Dans le cadre de l’évaluation de la mise en œuvre de la Convention de l’Union africaine sur la prévention et la lutte contre la corruption, le Conseil consultatif de l’Union africaine contre la corruption a tenu, le lundi 2 février 2026 à N’Djaména, une rencontre avec l’Autorité indépendante de lutte contre la corruption (AILC). La réunion s’est déroulée au siège de l’institution tchadienne, marquant une étape importante dans le processus d’évaluation des efforts nationaux en matière de gouvernance et de transparence.
Cette mission s’inscrit dans le cadre du suivi de la Convention de l’Union africaine sur la prévention et la lutte contre la corruption, ratifiée par le Tchad en 2015. Il s’agit de la toute première évaluation du pays par le Conseil consultatif de l’Union africaine, malgré son adhésion antérieure à cet instrument juridique continental.
Ouvrant les échanges, le Contrôleur général de l’AILC, Ousmane Abderamane Djougourou, a exprimé la satisfaction de son institution d’accueillir la délégation africaine à N’Djaména. Il a souligné l’importance de cette démarche, qui intervient parallèlement aux évaluations menées par les mécanismes des Nations unies en matière de lutte contre la corruption. Selon lui, cette mission constitue une opportunité pour le Tchad de faire un état des lieux objectif de ses dispositifs et d’identifier les leviers d’amélioration. Le responsable de l’AILC a reconnu que le Tchad demeure mal classé dans les indices internationaux de perception de la corruption, une situation qui affecte négativement le climat des affaires et freine les perspectives de développement économique. « Nous attendons avec intérêt les conclusions de cette mission, dans l’espoir qu’elles contribuent à renforcer la confiance des partenaires et à améliorer l’image de notre pays », a-t-il déclaré. Il a rappelé que la lutte contre la corruption figure désormais parmi les priorités majeures de l’État tchadien. Ces dernières années, plusieurs réformes institutionnelles et juridiques ont été engagées, notamment la transformation de la Cour des comptes, auparavant intégrée à la Cour suprême, en une institution indépendante. La création de la Haute Autorité de contrôle et de lutte contre la corruption, dotée d’une autonomie fonctionnelle, s’inscrit également dans cette dynamique de renforcement du cadre de gouvernance.
Sur le plan opérationnel, des bureaux dédiés à la prévention, à la réception des plaintes et des dénonciations ont été mis en place, accompagnés d’un numéro vert gratuit accessible à l’ensemble des citoyens.
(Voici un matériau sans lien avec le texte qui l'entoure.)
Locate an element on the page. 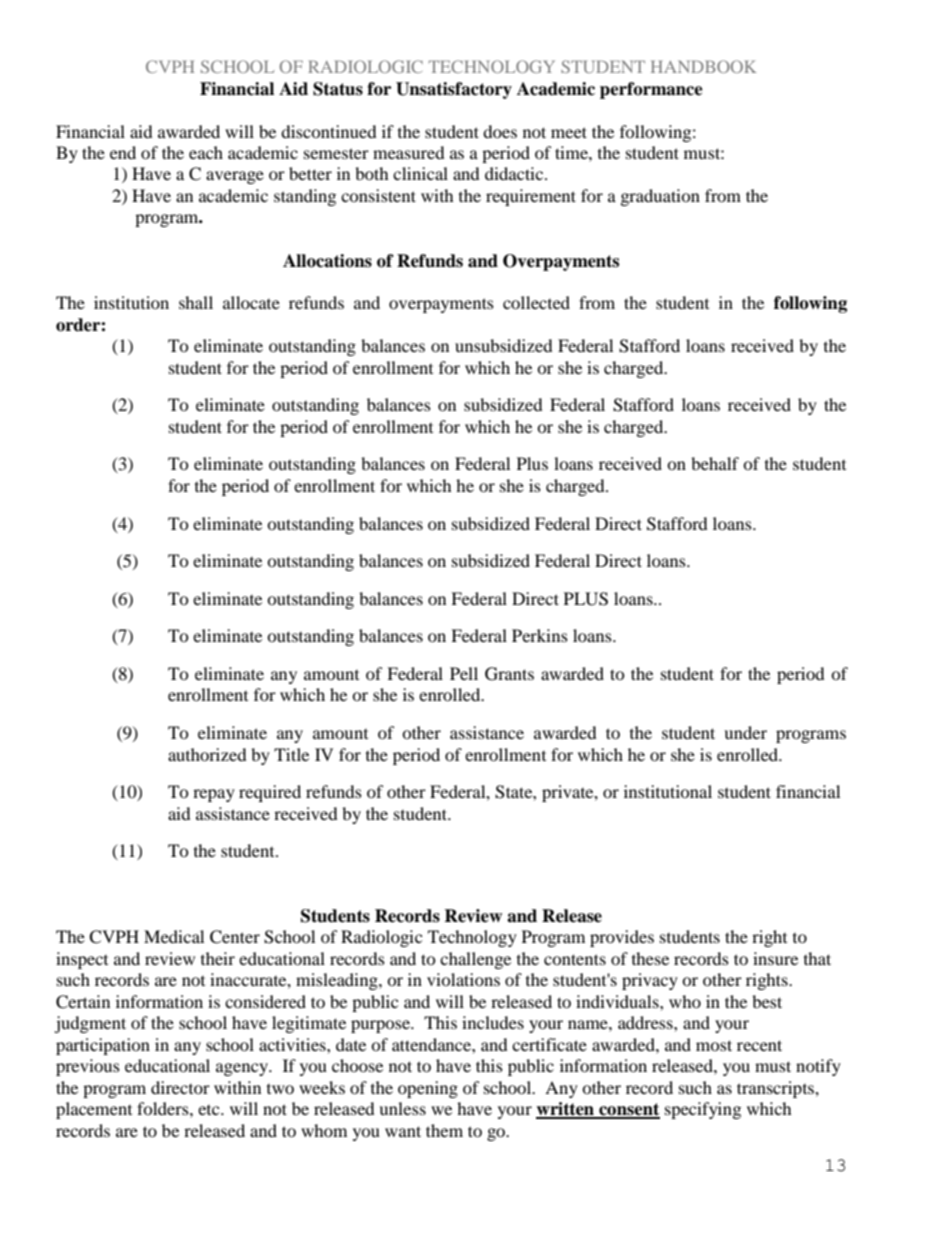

Pour Ousmane Abderamane Djougourou, la corruption demeure un fléau qui entrave le développement non seulement du Tchad, mais de l’ensemble du continent africain, d’où la nécessité d’une mobilisation collective.
Une démarche volontaire saluée à l’échelle africaine
Prenant la parole au nom d’une équipe de cinq experts de haut niveau issus de plusieurs États membres, le président du Conseil consultatif de l’Union africaine contre la corruption, Senanu Kwami Edem, a salué la décision du Tchad de se soumettre volontairement à cette évaluation. Une démarche encore peu répandue sur le continent car à ce jour, « seuls douze pays sur les cinquante-cinq États membres de l’Union africaine ont accepté de participer à cet exercice ». Selon Senanu Kwami Edem, cette volonté traduit un engagement politique significatif face à un phénomène aux conséquences économiques et sociales considérables. Le Conseil, organe officiel de l’Union africaine, accompagne les États membres à travers des évaluations nationales destinées à analyser les dispositifs existants et à formuler des recommandations adaptées aux réalités de chaque pays.
Les experts ont également félicité les autorités tchadiennes pour la transmission d’un rapport d’auto-évaluation, qui fera l’objet d’une mission de validation sur le terrain. Cette phase prévoit des consultations avec les principales institutions de l’État, les parties prenantes et les acteurs concernés, afin de vérifier les données, les statistiques et les informations communiquées. Évoquant l’ampleur du phénomène, Senanu Kwami Edem a rappelé que, selon des estimations de la Fondation Mo Ibrahim, la corruption coûte chaque année au continent africain entre 100 et 125 milliards de dollars, soit jusqu’à 25 % du produit intérieur brut africain. Une situation qualifiée de « catastrophique », qui prive les populations de services essentiels tels que l’éducation, la santé, l’accès à l’eau potable et des moyens de subsistance durables.
La mission d’évaluation devra aboutir à un rapport final, destiné à renforcer les stratégies nationales déjà engagées par les autorités tchadiennes. Le Conseil consultatif a, par ailleurs, insisté sur la nécessité de promouvoir des valeurs fondamentales telles que l’intégrité, l’honnêteté, la discipline et le respect, considérées comme des piliers indispensables pour endiguer durablement la corruption et favoriser un développement inclusif et durable sur le continent africain.